Our business is dependent on the price and availability of aircraft fuel. Continued periods of high volatility in fuel costs, increased
fuel prices and significant disruptions in the supply of aircraft fuel could have a significant negative impact on our operating
results and liquidity.
Our operating results are significantly impacted by changes in the availability, price volatility and cost of aircraft fuel, which
represents one of the largest single cost items in our business. Fuel prices have fluctuated substantially over the past several years and
sharply in the last three years.
Because of the amount of fuel needed to operate our airline, even a relatively small increase in the price of fuel can have a significant
adverse aggregate effect on our costs and liquidity. Due to the competitive nature of the airline industry and unpredictability of the
market, we can offer no assurance that we may be able to increase our fares, impose fuel surcharges or otherwise increase revenues
sufficiently to offset fuel price increases.
Although we are currently able to obtain adequate supplies of aircraft fuel, we cannot predict the future availability, price volatility or
cost of aircraft fuel. Natural disasters, political disruptions or wars involving oil-producing countries, changes in fuel-related
governmental policy, the strength of the U.S. dollar against foreign currencies, speculation in the energy futures markets, changes in
aircraft fuel production capacity, environmental concerns and other unpredictable events may result in fuel supply shortages, additional
fuel price volatility and cost increases in the future.
Historically, we have from time to time entered into hedging arrangements designed to protect against rising fuel costs. Since the third
quarter of 2008, we have not entered into any new transactions to hedge our fuel consumption, and we have not had any fuel hedging
contracts outstanding since the third quarter of 2009. Our ability to hedge in the future may be limited, particularly if our financial
condition provides insufficient liquidity to meet counterparty collateral requirements. Our future fuel hedging arrangements, if any, may
not completely protect us against price increases and may be limited in both volume of fuel and duration. Also, a rapid decline in the
price of fuel could adversely impact our short-term liquidity as our hedge counterparties could require that we post collateral in the form
of cash or letters of credit when the projected future market price of fuel drops below the strike price. See also the discussion in Part II,
Item 7A, "Quantitative and Qualitative Disclosures About Market Risk."

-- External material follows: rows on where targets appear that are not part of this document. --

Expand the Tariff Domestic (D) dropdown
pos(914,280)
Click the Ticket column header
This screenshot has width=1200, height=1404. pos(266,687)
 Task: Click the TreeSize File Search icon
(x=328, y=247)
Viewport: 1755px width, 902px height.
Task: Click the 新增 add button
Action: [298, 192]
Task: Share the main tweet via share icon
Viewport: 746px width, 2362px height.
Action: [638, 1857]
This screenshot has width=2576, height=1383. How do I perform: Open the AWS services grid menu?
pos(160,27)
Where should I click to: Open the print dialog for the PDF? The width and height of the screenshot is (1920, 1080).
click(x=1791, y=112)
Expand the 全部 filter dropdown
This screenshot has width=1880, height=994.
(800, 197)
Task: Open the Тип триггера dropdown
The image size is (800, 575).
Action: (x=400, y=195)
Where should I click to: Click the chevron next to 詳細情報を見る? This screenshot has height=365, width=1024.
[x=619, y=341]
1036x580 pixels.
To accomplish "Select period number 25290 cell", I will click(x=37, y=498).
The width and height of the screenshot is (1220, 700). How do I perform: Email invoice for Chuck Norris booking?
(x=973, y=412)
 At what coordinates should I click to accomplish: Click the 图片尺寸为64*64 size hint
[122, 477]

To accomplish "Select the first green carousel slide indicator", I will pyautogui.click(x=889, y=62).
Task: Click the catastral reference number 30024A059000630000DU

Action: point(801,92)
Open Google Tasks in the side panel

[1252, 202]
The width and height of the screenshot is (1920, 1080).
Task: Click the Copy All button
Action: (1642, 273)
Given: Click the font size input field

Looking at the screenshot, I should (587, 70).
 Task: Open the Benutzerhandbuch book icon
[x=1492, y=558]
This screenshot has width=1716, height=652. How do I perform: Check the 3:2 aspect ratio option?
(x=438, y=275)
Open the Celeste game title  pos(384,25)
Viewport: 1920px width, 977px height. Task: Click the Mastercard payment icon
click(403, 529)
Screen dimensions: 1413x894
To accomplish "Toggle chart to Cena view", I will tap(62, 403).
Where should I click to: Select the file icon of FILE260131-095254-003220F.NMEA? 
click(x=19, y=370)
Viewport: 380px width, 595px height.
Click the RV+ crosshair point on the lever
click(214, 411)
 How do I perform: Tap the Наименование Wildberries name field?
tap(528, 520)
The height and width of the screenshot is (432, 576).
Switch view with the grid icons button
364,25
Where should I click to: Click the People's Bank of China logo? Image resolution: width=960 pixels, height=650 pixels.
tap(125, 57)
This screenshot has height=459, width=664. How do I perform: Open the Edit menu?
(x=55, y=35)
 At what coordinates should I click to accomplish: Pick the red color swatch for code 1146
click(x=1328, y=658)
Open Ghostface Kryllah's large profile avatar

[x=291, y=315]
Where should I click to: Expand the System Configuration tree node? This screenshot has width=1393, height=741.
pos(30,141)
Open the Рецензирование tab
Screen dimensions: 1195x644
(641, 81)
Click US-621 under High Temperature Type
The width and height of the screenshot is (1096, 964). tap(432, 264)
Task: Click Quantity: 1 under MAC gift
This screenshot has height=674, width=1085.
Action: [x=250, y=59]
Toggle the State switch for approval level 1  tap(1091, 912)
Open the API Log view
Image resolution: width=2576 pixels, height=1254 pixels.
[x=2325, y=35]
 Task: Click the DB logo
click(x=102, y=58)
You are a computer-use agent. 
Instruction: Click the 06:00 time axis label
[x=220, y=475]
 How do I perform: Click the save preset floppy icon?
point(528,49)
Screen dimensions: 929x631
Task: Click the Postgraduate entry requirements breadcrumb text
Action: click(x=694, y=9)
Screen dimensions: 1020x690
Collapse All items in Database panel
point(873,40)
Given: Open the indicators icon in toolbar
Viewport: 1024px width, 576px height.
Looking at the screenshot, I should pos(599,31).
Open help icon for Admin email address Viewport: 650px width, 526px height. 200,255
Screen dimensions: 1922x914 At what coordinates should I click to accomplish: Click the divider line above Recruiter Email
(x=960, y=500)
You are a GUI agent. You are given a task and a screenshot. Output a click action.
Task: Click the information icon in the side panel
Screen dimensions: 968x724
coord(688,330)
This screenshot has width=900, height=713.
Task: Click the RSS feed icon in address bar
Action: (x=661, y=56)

Our high level of fixed obligations limits our ability to fund general corporate requirements and obtain additional financing, limits
our flexibility in responding to competitive developments and increases our vulnerability to adverse economic and industry
conditions.
We have a significant amount of fixed obligations, including debt, aircraft leases and financings, aircraft purchase commitments,
leases and developments of airport and other facilities and other cash obligations. We also have certain guaranteed costs associated with
our regional alliances. Our existing indebtedness is secured by substantially all of our assets.
As a result of the substantial fixed costs associated with these obligations:
a decrease in revenues results in a disproportionately greater percentage decrease in earnings;
we may not have sufficient liquidity to fund all of these fixed costs if our revenues decline or costs increase; and
we may have to use our working capital to fund these fixed costs instead of funding general corporate requirements, including
capital expenditures.
These obligations also impact our ability to obtain additional financing, if needed, and our flexibility in the conduct of our business.